Write out all of the data again, exactly as it reads.
== Dataset records ==
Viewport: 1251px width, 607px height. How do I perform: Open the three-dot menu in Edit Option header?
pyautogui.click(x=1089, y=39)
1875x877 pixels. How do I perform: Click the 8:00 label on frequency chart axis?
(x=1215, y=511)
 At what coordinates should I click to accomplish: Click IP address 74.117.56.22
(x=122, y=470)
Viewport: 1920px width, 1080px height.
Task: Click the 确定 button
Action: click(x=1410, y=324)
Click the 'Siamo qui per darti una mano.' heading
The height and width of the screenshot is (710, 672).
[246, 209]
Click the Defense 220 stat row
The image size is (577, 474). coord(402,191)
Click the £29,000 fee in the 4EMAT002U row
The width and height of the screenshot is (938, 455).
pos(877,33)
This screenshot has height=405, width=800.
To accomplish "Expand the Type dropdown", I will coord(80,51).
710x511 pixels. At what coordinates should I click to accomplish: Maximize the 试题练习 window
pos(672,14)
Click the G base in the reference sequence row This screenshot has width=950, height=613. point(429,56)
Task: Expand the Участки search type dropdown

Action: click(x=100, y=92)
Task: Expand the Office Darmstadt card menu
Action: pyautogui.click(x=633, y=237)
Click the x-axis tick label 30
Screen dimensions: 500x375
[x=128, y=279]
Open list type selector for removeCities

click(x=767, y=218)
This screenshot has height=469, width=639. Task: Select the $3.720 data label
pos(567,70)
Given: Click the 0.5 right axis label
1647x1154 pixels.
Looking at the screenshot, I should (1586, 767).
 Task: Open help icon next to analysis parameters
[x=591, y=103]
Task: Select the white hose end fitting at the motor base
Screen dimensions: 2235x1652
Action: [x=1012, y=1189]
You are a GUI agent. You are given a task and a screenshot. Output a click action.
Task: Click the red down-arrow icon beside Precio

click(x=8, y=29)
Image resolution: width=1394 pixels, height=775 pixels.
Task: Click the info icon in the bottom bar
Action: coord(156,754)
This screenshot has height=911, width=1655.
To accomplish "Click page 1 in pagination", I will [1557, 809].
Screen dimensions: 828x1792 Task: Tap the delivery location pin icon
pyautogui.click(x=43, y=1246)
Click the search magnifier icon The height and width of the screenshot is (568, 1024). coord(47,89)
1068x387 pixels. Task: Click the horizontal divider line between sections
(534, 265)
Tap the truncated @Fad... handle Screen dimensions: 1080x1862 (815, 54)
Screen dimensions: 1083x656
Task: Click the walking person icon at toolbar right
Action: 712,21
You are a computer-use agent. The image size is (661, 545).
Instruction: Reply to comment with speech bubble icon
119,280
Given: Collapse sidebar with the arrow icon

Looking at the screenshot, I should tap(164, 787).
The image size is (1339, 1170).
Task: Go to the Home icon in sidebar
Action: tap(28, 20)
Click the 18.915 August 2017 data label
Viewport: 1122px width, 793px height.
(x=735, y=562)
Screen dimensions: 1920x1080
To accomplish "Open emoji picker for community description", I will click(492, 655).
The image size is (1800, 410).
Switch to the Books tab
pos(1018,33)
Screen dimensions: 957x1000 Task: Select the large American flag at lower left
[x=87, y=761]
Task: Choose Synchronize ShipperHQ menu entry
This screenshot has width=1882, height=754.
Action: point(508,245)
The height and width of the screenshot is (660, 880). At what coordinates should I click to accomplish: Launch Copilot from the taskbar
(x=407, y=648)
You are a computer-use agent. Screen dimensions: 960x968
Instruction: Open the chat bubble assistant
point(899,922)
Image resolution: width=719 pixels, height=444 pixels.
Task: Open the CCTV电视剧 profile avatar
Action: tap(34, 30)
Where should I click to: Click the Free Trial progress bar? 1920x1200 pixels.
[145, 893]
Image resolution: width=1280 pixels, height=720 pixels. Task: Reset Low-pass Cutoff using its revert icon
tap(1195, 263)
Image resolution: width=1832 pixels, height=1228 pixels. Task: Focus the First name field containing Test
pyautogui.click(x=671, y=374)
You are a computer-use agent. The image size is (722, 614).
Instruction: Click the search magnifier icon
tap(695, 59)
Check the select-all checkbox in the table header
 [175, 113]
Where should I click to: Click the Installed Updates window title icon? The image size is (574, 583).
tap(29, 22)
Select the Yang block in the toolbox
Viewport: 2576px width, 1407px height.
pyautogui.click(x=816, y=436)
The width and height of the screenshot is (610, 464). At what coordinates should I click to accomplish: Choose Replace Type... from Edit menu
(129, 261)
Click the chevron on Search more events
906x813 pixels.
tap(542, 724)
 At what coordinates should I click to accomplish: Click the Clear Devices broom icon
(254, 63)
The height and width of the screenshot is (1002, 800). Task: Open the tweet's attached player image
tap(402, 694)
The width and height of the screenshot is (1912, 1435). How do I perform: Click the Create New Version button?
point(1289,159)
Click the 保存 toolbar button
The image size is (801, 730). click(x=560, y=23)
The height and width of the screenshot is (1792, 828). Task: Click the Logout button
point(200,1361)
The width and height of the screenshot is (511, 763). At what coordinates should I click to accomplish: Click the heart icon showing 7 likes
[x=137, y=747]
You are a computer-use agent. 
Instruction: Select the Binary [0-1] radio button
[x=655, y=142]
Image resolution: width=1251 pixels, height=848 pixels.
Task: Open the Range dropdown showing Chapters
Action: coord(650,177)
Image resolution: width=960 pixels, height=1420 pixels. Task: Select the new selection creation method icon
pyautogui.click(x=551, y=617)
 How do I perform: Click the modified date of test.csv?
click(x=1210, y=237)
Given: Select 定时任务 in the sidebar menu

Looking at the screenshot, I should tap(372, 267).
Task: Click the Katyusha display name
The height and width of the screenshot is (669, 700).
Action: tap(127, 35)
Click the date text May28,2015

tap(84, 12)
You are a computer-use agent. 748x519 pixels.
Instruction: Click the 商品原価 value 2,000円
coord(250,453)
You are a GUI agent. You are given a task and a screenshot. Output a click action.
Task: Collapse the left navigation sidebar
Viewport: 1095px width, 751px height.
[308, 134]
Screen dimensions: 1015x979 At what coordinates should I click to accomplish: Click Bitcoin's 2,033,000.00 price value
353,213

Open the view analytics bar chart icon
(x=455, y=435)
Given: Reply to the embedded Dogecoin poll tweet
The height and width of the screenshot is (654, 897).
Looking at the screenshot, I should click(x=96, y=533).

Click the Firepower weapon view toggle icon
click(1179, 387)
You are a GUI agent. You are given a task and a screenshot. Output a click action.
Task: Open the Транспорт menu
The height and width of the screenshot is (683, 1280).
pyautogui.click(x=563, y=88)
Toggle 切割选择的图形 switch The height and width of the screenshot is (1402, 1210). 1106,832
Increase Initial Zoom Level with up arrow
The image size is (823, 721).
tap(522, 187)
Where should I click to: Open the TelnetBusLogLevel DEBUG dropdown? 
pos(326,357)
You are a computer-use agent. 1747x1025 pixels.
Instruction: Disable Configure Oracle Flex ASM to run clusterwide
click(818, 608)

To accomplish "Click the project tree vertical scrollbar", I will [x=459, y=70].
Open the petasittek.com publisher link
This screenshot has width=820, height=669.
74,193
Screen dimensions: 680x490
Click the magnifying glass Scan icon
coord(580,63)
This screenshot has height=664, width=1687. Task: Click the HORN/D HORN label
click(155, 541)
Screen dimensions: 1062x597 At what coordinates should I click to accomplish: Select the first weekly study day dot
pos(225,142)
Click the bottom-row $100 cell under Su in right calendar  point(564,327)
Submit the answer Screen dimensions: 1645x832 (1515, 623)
===
— Response to this exercise —
Viewport: 1251px width, 607px height. How do I perform: Open the three-dot menu in Edit Option header?
pyautogui.click(x=1089, y=39)
1875x877 pixels. How do I perform: Click the 8:00 label on frequency chart axis?
(x=1215, y=511)
 At what coordinates should I click to accomplish: Click IP address 74.117.56.22
(x=122, y=470)
Viewport: 1920px width, 1080px height.
Task: Click the 确定 button
Action: click(x=1410, y=324)
Click the 'Siamo qui per darti una mano.' heading
The height and width of the screenshot is (710, 672).
[246, 209]
Click the Defense 220 stat row
The image size is (577, 474). coord(402,191)
Click the £29,000 fee in the 4EMAT002U row
The width and height of the screenshot is (938, 455).
pos(877,33)
This screenshot has height=405, width=800.
To accomplish "Expand the Type dropdown", I will coord(80,51).
710x511 pixels. At what coordinates should I click to accomplish: Maximize the 试题练习 window
pos(672,14)
Click the G base in the reference sequence row This screenshot has width=950, height=613. point(429,56)
Task: Expand the Участки search type dropdown

Action: click(x=100, y=92)
Task: Expand the Office Darmstadt card menu
Action: pyautogui.click(x=633, y=237)
Click the x-axis tick label 30
Screen dimensions: 500x375
[x=128, y=279]
Open list type selector for removeCities

click(x=767, y=218)
This screenshot has height=469, width=639. Task: Select the $3.720 data label
pos(567,70)
Given: Click the 0.5 right axis label
1647x1154 pixels.
Looking at the screenshot, I should (1586, 767).
 Task: Open help icon next to analysis parameters
[x=591, y=103]
Task: Select the white hose end fitting at the motor base
Screen dimensions: 2235x1652
Action: [x=1012, y=1189]
You are a GUI agent. You are given a task and a screenshot. Output a click action.
Task: Click the red down-arrow icon beside Precio

click(x=8, y=29)
Image resolution: width=1394 pixels, height=775 pixels.
Task: Click the info icon in the bottom bar
Action: coord(156,754)
This screenshot has height=911, width=1655.
To accomplish "Click page 1 in pagination", I will [1557, 809].
Screen dimensions: 828x1792 Task: Tap the delivery location pin icon
pyautogui.click(x=43, y=1246)
Click the search magnifier icon The height and width of the screenshot is (568, 1024). coord(47,89)
1068x387 pixels. Task: Click the horizontal divider line between sections
(534, 265)
Tap the truncated @Fad... handle Screen dimensions: 1080x1862 (815, 54)
Screen dimensions: 1083x656
Task: Click the walking person icon at toolbar right
Action: 712,21
You are a computer-use agent. The image size is (661, 545).
Instruction: Reply to comment with speech bubble icon
119,280
Given: Collapse sidebar with the arrow icon

Looking at the screenshot, I should tap(164, 787).
The image size is (1339, 1170).
Task: Go to the Home icon in sidebar
Action: tap(28, 20)
Click the 18.915 August 2017 data label
Viewport: 1122px width, 793px height.
(x=735, y=562)
Screen dimensions: 1920x1080
To accomplish "Open emoji picker for community description", I will click(492, 655).
The image size is (1800, 410).
Switch to the Books tab
pos(1018,33)
Screen dimensions: 957x1000 Task: Select the large American flag at lower left
[x=87, y=761]
Task: Choose Synchronize ShipperHQ menu entry
This screenshot has width=1882, height=754.
Action: point(508,245)
The height and width of the screenshot is (660, 880). At what coordinates should I click to accomplish: Launch Copilot from the taskbar
(x=407, y=648)
You are a computer-use agent. Screen dimensions: 960x968
Instruction: Open the chat bubble assistant
point(899,922)
Image resolution: width=719 pixels, height=444 pixels.
Task: Open the CCTV电视剧 profile avatar
Action: tap(34, 30)
Where should I click to: Click the Free Trial progress bar? 1920x1200 pixels.
[145, 893]
Image resolution: width=1280 pixels, height=720 pixels. Task: Reset Low-pass Cutoff using its revert icon
tap(1195, 263)
Image resolution: width=1832 pixels, height=1228 pixels. Task: Focus the First name field containing Test
pyautogui.click(x=671, y=374)
You are a computer-use agent. The image size is (722, 614).
Instruction: Click the search magnifier icon
tap(695, 59)
Check the select-all checkbox in the table header
 [175, 113]
Where should I click to: Click the Installed Updates window title icon? The image size is (574, 583).
tap(29, 22)
Select the Yang block in the toolbox
Viewport: 2576px width, 1407px height.
pyautogui.click(x=816, y=436)
The width and height of the screenshot is (610, 464). At what coordinates should I click to accomplish: Choose Replace Type... from Edit menu
(129, 261)
Click the chevron on Search more events
906x813 pixels.
tap(542, 724)
 At what coordinates should I click to accomplish: Click the Clear Devices broom icon
(254, 63)
The height and width of the screenshot is (1002, 800). Task: Open the tweet's attached player image
tap(402, 694)
The width and height of the screenshot is (1912, 1435). How do I perform: Click the Create New Version button?
point(1289,159)
Click the 保存 toolbar button
The image size is (801, 730). click(x=560, y=23)
The height and width of the screenshot is (1792, 828). Task: Click the Logout button
point(200,1361)
The width and height of the screenshot is (511, 763). At what coordinates should I click to accomplish: Click the heart icon showing 7 likes
[x=137, y=747]
You are a computer-use agent. 
Instruction: Select the Binary [0-1] radio button
[x=655, y=142]
Image resolution: width=1251 pixels, height=848 pixels.
Task: Open the Range dropdown showing Chapters
Action: coord(650,177)
Image resolution: width=960 pixels, height=1420 pixels. Task: Select the new selection creation method icon
pyautogui.click(x=551, y=617)
 How do I perform: Click the modified date of test.csv?
click(x=1210, y=237)
Given: Select 定时任务 in the sidebar menu

Looking at the screenshot, I should tap(372, 267).
Task: Click the Katyusha display name
The height and width of the screenshot is (669, 700).
Action: tap(127, 35)
Click the date text May28,2015

tap(84, 12)
You are a computer-use agent. 748x519 pixels.
Instruction: Click the 商品原価 value 2,000円
coord(250,453)
You are a GUI agent. You are given a task and a screenshot. Output a click action.
Task: Collapse the left navigation sidebar
Viewport: 1095px width, 751px height.
[308, 134]
Screen dimensions: 1015x979 At what coordinates should I click to accomplish: Click Bitcoin's 2,033,000.00 price value
353,213

Open the view analytics bar chart icon
(x=455, y=435)
Given: Reply to the embedded Dogecoin poll tweet
The height and width of the screenshot is (654, 897).
Looking at the screenshot, I should click(x=96, y=533).

Click the Firepower weapon view toggle icon
click(1179, 387)
You are a GUI agent. You are given a task and a screenshot. Output a click action.
Task: Open the Транспорт menu
The height and width of the screenshot is (683, 1280).
pyautogui.click(x=563, y=88)
Toggle 切割选择的图形 switch The height and width of the screenshot is (1402, 1210). 1106,832
Increase Initial Zoom Level with up arrow
The image size is (823, 721).
tap(522, 187)
Where should I click to: Open the TelnetBusLogLevel DEBUG dropdown? 
pos(326,357)
You are a computer-use agent. 1747x1025 pixels.
Instruction: Disable Configure Oracle Flex ASM to run clusterwide
click(818, 608)

To accomplish "Click the project tree vertical scrollbar", I will [x=459, y=70].
Open the petasittek.com publisher link
This screenshot has width=820, height=669.
74,193
Screen dimensions: 680x490
Click the magnifying glass Scan icon
coord(580,63)
This screenshot has height=664, width=1687. Task: Click the HORN/D HORN label
click(155, 541)
Screen dimensions: 1062x597 At what coordinates should I click to accomplish: Select the first weekly study day dot
pos(225,142)
Click the bottom-row $100 cell under Su in right calendar  point(564,327)
Submit the answer Screen dimensions: 1645x832 (1515, 623)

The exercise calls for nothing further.